__What to do__.
Give back the material word for word, every line included.

__Data for review__.
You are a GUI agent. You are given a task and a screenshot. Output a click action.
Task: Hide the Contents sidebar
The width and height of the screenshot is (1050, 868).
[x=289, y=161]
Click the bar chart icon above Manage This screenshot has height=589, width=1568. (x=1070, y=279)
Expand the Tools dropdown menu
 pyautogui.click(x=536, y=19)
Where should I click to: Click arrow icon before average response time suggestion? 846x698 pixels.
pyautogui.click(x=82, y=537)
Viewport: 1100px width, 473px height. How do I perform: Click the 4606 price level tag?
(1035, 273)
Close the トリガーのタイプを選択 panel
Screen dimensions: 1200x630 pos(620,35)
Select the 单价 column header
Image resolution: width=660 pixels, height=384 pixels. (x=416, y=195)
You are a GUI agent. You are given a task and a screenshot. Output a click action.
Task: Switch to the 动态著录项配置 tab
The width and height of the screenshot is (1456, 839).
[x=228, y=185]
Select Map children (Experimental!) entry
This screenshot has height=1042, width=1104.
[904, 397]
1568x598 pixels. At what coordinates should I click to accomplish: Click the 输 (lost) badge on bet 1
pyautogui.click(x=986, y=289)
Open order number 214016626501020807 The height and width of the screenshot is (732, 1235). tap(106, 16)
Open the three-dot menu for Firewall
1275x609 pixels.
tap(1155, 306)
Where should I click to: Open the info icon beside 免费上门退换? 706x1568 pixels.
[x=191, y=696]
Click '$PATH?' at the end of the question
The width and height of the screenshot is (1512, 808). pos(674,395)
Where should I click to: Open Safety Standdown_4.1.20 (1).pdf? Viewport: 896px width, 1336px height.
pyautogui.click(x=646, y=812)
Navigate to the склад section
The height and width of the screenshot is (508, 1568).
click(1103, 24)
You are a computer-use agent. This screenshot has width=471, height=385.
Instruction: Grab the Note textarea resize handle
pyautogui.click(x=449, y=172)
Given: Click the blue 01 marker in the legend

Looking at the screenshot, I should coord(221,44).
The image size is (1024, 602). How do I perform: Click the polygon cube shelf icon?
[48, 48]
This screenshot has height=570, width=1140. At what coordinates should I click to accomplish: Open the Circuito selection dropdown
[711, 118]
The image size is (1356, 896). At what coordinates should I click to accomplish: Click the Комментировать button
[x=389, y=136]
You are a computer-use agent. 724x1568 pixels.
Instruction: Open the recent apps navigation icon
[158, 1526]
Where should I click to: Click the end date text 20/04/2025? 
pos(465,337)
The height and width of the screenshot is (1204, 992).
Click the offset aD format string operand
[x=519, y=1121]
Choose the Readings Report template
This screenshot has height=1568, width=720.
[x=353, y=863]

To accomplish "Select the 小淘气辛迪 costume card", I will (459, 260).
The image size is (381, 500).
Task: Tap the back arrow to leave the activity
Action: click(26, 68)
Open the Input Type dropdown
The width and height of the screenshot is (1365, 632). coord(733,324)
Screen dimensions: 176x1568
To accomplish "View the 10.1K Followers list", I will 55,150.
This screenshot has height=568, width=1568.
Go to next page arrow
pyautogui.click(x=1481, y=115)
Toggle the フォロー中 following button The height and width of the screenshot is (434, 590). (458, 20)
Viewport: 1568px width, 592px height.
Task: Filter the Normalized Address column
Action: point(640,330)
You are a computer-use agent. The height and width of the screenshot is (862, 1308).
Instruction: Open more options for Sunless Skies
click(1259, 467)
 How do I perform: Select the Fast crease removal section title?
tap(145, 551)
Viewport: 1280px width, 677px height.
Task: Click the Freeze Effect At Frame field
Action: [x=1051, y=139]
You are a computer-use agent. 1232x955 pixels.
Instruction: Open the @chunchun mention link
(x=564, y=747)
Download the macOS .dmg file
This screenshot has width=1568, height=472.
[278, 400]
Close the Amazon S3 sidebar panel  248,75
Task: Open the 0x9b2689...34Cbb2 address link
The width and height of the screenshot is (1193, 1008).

__Your response__.
You are a GUI agent. You are given a task and a screenshot. Output a click action.
Task: Hide the Contents sidebar
The width and height of the screenshot is (1050, 868).
[x=289, y=161]
Click the bar chart icon above Manage This screenshot has height=589, width=1568. (x=1070, y=279)
Expand the Tools dropdown menu
 pyautogui.click(x=536, y=19)
Where should I click to: Click arrow icon before average response time suggestion? 846x698 pixels.
pyautogui.click(x=82, y=537)
Viewport: 1100px width, 473px height. How do I perform: Click the 4606 price level tag?
(1035, 273)
Close the トリガーのタイプを選択 panel
Screen dimensions: 1200x630 pos(620,35)
Select the 单价 column header
Image resolution: width=660 pixels, height=384 pixels. (x=416, y=195)
You are a GUI agent. You are given a task and a screenshot. Output a click action.
Task: Switch to the 动态著录项配置 tab
The width and height of the screenshot is (1456, 839).
[x=228, y=185]
Select Map children (Experimental!) entry
This screenshot has height=1042, width=1104.
[904, 397]
1568x598 pixels. At what coordinates should I click to accomplish: Click the 输 (lost) badge on bet 1
pyautogui.click(x=986, y=289)
Open order number 214016626501020807 The height and width of the screenshot is (732, 1235). tap(106, 16)
Open the three-dot menu for Firewall
1275x609 pixels.
tap(1155, 306)
Where should I click to: Open the info icon beside 免费上门退换? 706x1568 pixels.
[x=191, y=696]
Click '$PATH?' at the end of the question
The width and height of the screenshot is (1512, 808). pos(674,395)
Where should I click to: Open Safety Standdown_4.1.20 (1).pdf? Viewport: 896px width, 1336px height.
pyautogui.click(x=646, y=812)
Navigate to the склад section
The height and width of the screenshot is (508, 1568).
click(1103, 24)
You are a computer-use agent. This screenshot has width=471, height=385.
Instruction: Grab the Note textarea resize handle
pyautogui.click(x=449, y=172)
Given: Click the blue 01 marker in the legend

Looking at the screenshot, I should coord(221,44).
The image size is (1024, 602). How do I perform: Click the polygon cube shelf icon?
[48, 48]
This screenshot has height=570, width=1140. At what coordinates should I click to accomplish: Open the Circuito selection dropdown
[711, 118]
The image size is (1356, 896). At what coordinates should I click to accomplish: Click the Комментировать button
[x=389, y=136]
You are a computer-use agent. 724x1568 pixels.
Instruction: Open the recent apps navigation icon
[158, 1526]
Where should I click to: Click the end date text 20/04/2025? 
pos(465,337)
The height and width of the screenshot is (1204, 992).
Click the offset aD format string operand
[x=519, y=1121]
Choose the Readings Report template
This screenshot has height=1568, width=720.
[x=353, y=863]

To accomplish "Select the 小淘气辛迪 costume card", I will (459, 260).
The image size is (381, 500).
Task: Tap the back arrow to leave the activity
Action: click(26, 68)
Open the Input Type dropdown
The width and height of the screenshot is (1365, 632). coord(733,324)
Screen dimensions: 176x1568
To accomplish "View the 10.1K Followers list", I will 55,150.
This screenshot has height=568, width=1568.
Go to next page arrow
pyautogui.click(x=1481, y=115)
Toggle the フォロー中 following button The height and width of the screenshot is (434, 590). (458, 20)
Viewport: 1568px width, 592px height.
Task: Filter the Normalized Address column
Action: point(640,330)
You are a computer-use agent. The height and width of the screenshot is (862, 1308).
Instruction: Open more options for Sunless Skies
click(1259, 467)
 How do I perform: Select the Fast crease removal section title?
tap(145, 551)
Viewport: 1280px width, 677px height.
Task: Click the Freeze Effect At Frame field
Action: [x=1051, y=139]
You are a computer-use agent. 1232x955 pixels.
Instruction: Open the @chunchun mention link
(x=564, y=747)
Download the macOS .dmg file
This screenshot has width=1568, height=472.
[278, 400]
Close the Amazon S3 sidebar panel  248,75
Task: Open the 0x9b2689...34Cbb2 address link
The width and height of the screenshot is (1193, 1008).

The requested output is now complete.